# Ccw holders



## Gone Wishin (Mar 16, 2013)

What do you carry? Curious to see what we all defend our lives with. Glock 26 here for everyday carry. 

posted using Outdoor Hub Campfire


----------



## M.Magis (Apr 5, 2004)

Ruger LC9. Wouldn't mind getting a .380 one of these days, and a .40 at some point too. So many options.


----------



## Bonecrusher (Aug 7, 2010)

G27 in a super tuck, Gerber folding pocket knife.


----------



## 419deerhunter (Mar 23, 2011)

Taurus 738 TCP .380 loaded with hornaday critical defense rounds


----------



## IGbullshark (Aug 10, 2012)

Ruger LC9. i love it


----------



## mrtwister_jbo (Apr 7, 2004)

colt agent 38sp ////// fed 110gr hydra shok is my everyday carry but every once in a while i break out my 9mm tauras 99 with a couple of 15rd mags loaded with 124gr hydra shoks
twister
ps like the old american express ad ''' don't leave home without it'''


----------



## DavidH (Apr 1, 2009)

GLOCK 26 or 36


Posted using Outdoor Hub Campfire


----------



## SMBHooker (Jan 3, 2008)

IGbullshark said:


> Ruger LC9. i love it


Ditto! But, if I ever find a Shield available I'll switch to that. Had a chance to shoot 100 rounds from the shield and it felt right and shot true!! 

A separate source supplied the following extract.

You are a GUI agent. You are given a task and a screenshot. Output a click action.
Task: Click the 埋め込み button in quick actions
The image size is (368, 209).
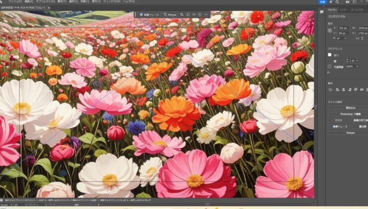[x=350, y=107]
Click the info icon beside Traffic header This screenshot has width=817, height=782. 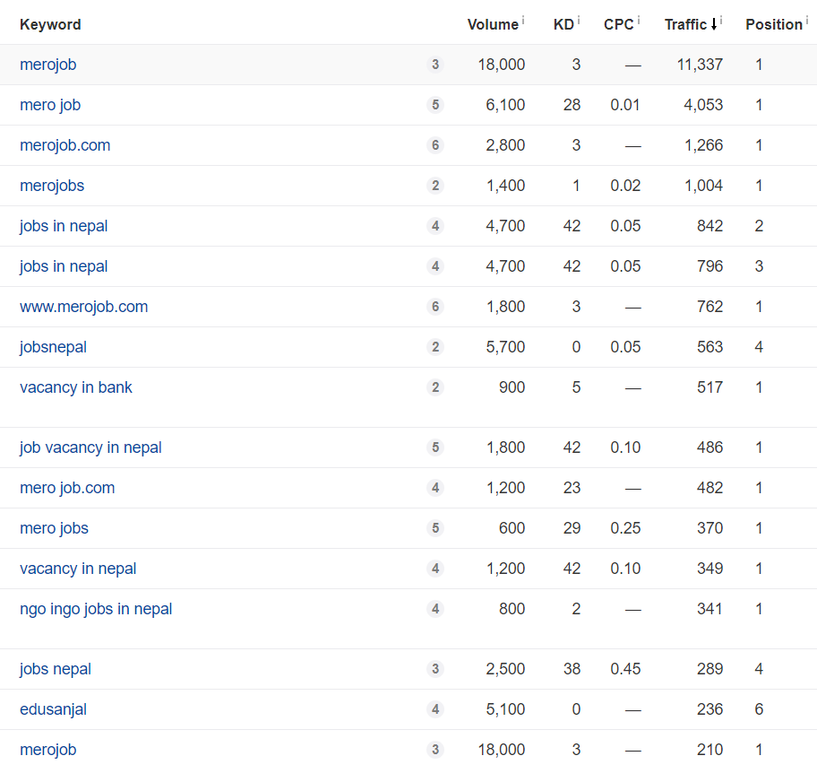[x=721, y=20]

Posted using Outdoor Hub Campfire


----------



## Misdirection (Jul 16, 2012)

S&W Bodyguard .380

posted using Outdoor Hub Campfire


----------



## MuskieWolverine (May 16, 2012)

Glock 19 and LC9(summer)


Posted using Outdoor Hub Campfire


----------



## IGbullshark (Aug 10, 2012)

SMBHooker said:


> Ditto! But, if I ever find a Shield available I'll switch to that. Had a chance to shoot 100 rounds from the shield and it felt right and shot true!!
> 
> 
> Posted using Outdoor Hub Campfire


Really? i have pretty much always stuck with ruger. as far as pistols go i have never owned any other brand but i am thinking of picking up an M&P 9.


----------



## Gone Wishin (Mar 16, 2013)

Shoot a glock.. 

posted using Outdoor Hub Campfire


----------



## SMBHooker (Jan 3, 2008)

IGbullshark said:


> Really? i have pretty much always stuck with ruger. as far as pistols go i have never owned any other brand but i am thinking of picking up an M&P 9.


Yeah the M&P fit like a glove and the groupings were on top of each other from 10 yrds - 20 yrds. I was real surprised at its performance. 


Posted using Outdoor Hub Campfire


----------



## EitherFishOrCutBait (Apr 20, 2008)

Sig sauer p238 .380 with integrated laser...very comfortable love this gun.


Posted using Outdoor Hub Campfire


----------



## bobk (Apr 30, 2004)

Most of the time Kimber Crimson Ultra Carry or Sig p238.


----------



## alighthouse (Jul 24, 2006)

Either Springfield XDS 45 Or M&P 9C both shot great & fits like a glove

posted using Outdoor Hub Campfire


----------



## Huntinbull (Apr 10, 2004)

Glock 22 in a Bianchi Black Widow leather holster, 2 spare mags in a Fobus paddle carrier, Kershaw Compound folder.


----------



## samfishdyt (Sep 15, 2010)

SMBHooker said:


> Yeah the M&P fit like a glove and the groupings were on top of each other from 10 yrds - 20 yrds. I was real surprised at its performance. QUOTE]
> 
> +1 I love it. Great gun.


----------



## DavidH (Apr 1, 2009)

SMBHooker said:


> Ditto! But, if I ever find a Shield available I'll switch to that. Had a chance to shoot 100 rounds from the shield and it felt right and shot true!!
> 
> 
> Posted using Outdoor Hub Campfire


I had a 9mm Shield and I just hated it. I guess I'm too trained on my glocks


Posted using Outdoor Hub Campfire


----------



## eatinbass (Aug 6, 2012)

Glock 17 or Bersa 380


Posted using Outdoor Hub Campfire


----------



## SMBHooker (Jan 3, 2008)

DavidH said:


> I had a 9mm Shield and I just hated it. I guess I'm too trained on my glocks
> 
> 
> Posted using Outdoor Hub Campfire


Could come down to a something simple as ergonomics, dunno? The Glock just doesn't fit me well . . . nothing wrong with a Glock that's for sure. 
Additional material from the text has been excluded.